(Dataset excerpts)

^^^^

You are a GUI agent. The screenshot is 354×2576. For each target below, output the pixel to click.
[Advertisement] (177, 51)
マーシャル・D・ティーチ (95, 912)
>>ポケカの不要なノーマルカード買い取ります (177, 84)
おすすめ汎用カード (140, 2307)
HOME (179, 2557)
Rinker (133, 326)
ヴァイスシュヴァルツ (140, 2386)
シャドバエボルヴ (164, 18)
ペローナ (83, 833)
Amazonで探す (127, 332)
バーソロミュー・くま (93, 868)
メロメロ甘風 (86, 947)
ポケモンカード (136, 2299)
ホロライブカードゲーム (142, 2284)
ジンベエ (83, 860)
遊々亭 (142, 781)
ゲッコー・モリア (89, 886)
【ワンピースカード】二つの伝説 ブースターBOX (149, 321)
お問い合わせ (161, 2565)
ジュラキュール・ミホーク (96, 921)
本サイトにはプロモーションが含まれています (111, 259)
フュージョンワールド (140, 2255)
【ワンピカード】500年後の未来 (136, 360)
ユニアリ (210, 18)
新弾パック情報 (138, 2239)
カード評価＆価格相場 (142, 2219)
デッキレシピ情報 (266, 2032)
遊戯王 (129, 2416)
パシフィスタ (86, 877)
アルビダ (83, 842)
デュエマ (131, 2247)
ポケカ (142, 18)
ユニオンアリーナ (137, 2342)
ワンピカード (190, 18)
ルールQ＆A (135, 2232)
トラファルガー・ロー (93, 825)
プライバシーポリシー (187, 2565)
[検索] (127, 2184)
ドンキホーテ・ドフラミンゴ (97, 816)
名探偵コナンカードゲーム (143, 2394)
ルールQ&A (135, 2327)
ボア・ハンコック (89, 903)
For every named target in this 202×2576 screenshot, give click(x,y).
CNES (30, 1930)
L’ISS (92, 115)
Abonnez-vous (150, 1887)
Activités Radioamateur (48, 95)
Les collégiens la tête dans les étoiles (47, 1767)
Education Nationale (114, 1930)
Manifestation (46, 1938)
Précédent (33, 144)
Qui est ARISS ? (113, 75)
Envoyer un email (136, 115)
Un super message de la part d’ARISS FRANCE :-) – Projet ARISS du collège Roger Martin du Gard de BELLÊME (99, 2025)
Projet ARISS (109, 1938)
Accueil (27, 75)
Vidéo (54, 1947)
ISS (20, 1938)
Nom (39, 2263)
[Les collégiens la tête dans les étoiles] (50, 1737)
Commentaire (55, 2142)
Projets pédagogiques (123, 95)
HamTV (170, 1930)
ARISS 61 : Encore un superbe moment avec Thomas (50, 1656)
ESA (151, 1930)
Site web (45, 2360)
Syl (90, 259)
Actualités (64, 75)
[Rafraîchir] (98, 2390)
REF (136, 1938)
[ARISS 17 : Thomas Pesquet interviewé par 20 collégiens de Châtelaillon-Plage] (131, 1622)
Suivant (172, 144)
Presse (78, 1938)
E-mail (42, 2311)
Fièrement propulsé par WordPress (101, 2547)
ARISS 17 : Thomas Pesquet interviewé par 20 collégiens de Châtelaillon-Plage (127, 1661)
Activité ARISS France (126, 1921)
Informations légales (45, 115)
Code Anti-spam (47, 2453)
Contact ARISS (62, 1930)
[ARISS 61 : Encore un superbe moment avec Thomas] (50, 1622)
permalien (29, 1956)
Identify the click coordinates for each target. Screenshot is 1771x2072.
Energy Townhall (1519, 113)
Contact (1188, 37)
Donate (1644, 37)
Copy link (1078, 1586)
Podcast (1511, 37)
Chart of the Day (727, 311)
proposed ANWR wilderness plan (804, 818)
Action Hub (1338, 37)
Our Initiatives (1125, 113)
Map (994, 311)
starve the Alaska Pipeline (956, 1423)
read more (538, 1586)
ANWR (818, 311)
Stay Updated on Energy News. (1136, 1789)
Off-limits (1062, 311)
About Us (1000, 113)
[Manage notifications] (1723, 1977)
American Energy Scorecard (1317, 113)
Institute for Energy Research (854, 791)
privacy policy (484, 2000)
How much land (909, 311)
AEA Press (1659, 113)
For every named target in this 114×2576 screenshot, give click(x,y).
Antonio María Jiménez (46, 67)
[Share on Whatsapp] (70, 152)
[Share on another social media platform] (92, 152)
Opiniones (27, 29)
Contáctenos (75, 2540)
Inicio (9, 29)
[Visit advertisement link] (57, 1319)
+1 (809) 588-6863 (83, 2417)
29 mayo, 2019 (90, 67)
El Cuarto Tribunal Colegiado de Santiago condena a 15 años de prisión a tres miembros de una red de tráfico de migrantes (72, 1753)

^^^^

- **Work required**:
Every line above from the line with "Commentaire (55, 2142)" to the line with "Fièrement propulsé par WordPress (101, 2547)" is wanted, ends included; write them out exactly and add no other line.

- **Completed exercise**:
Commentaire (55, 2142)
Projets pédagogiques (123, 95)
HamTV (170, 1930)
ARISS 61 : Encore un superbe moment avec Thomas (50, 1656)
ESA (151, 1930)
Site web (45, 2360)
Syl (90, 259)
Actualités (64, 75)
[Rafraîchir] (98, 2390)
REF (136, 1938)
[ARISS 17 : Thomas Pesquet interviewé par 20 collégiens de Châtelaillon-Plage] (131, 1622)
Suivant (172, 144)
Presse (78, 1938)
E-mail (42, 2311)
Fièrement propulsé par WordPress (101, 2547)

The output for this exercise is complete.